Is it normal that my relationship attempts with girls always end bad?

I'm a 20 year old male, approx 180lbs and 5' 11 (average to athletic build). I wouldn't say I'm the most attractive guy around the block, but I don't see myself as ugly either, just an average looking guy. I try my best to keep myself well groomed and well dressed as possible, but not too over the top. I try my best to be upbeat and hopeful about things, and I consider myself a nice guy to be around overall.

But for some reason, things always end badly for me when it comes to pursuing relationships...

- The first girl I went for, I met her at a club night at my university. We had a couple drinks together, got to second base on the dancefloor, and hit off a couple of great conversations out on the smoking patio (BTW I don't smoke). I followed the three day rule before texting her, but she already texted me and invited me for drinks in her dorm, so I went up and met her floormates whom I didn't like very much, but I tried to stay anyway.
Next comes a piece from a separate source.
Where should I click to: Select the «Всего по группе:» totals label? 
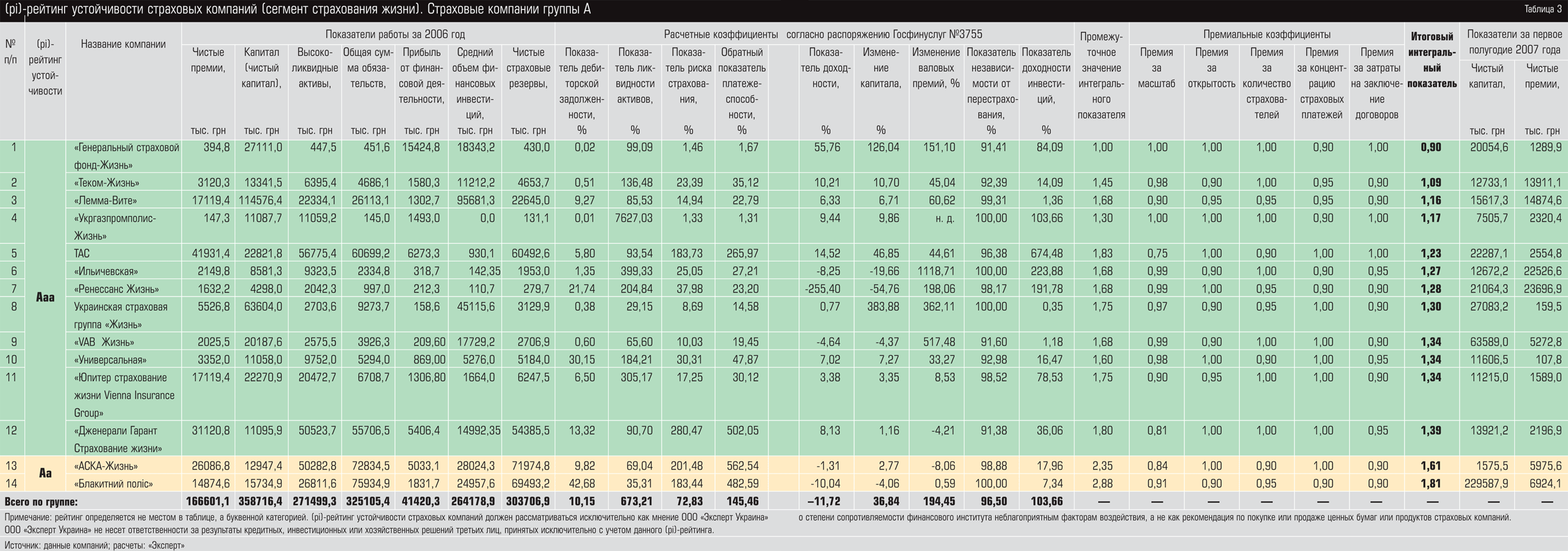41,502
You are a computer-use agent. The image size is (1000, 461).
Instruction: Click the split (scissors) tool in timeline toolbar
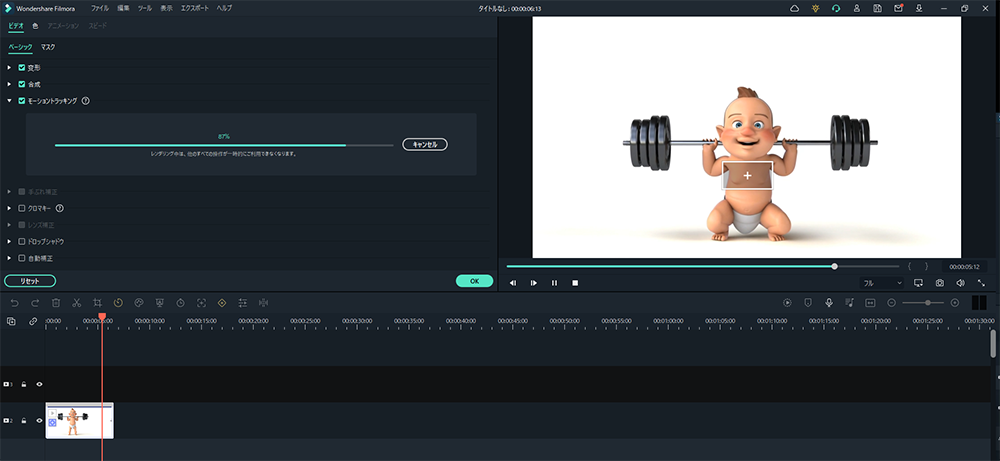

She eventually blew me off and she didn't want to hang out with me anymore b/c her friends thought I was "boring".

- Second girl, I met up with in a bar. She was actually someone who was one of my classmates in 7th grade. Unlike the first girl, we didn't do anything crazy, just sat down and reminisced about old times, all the while flirting a bit, and she put her number in my phone and dropped some pretty blatant hints. I figured I would actually give this one a shot, so we arranged to meet up for coffee sometime later in the week. The day of, my meddling "friend" told me that she wasn't looking for a relationship so I shouldn't bother, but I went anyway just b/c I didn't want to flake. She did end up showing up, but she seemed a whole different person that day and the tone was alot more awkward. She never said anything about not wanting a relationship, but she deleted me off facebook and BBM anyway, and without any further ado, that was done.

Does this normally happen? Most people my age, and many of my friends have had several relationships last much longer than these ones, and one of my friends has had his girlfriend for over two years now (his prom date), but the closest I've ever been to having a "relationship" with any girl doesn't last any longer than a week. Is there something inherently wrong with me? Why is this happening?

Voting Results
48% Normal
Based on 52 votes (25 yes)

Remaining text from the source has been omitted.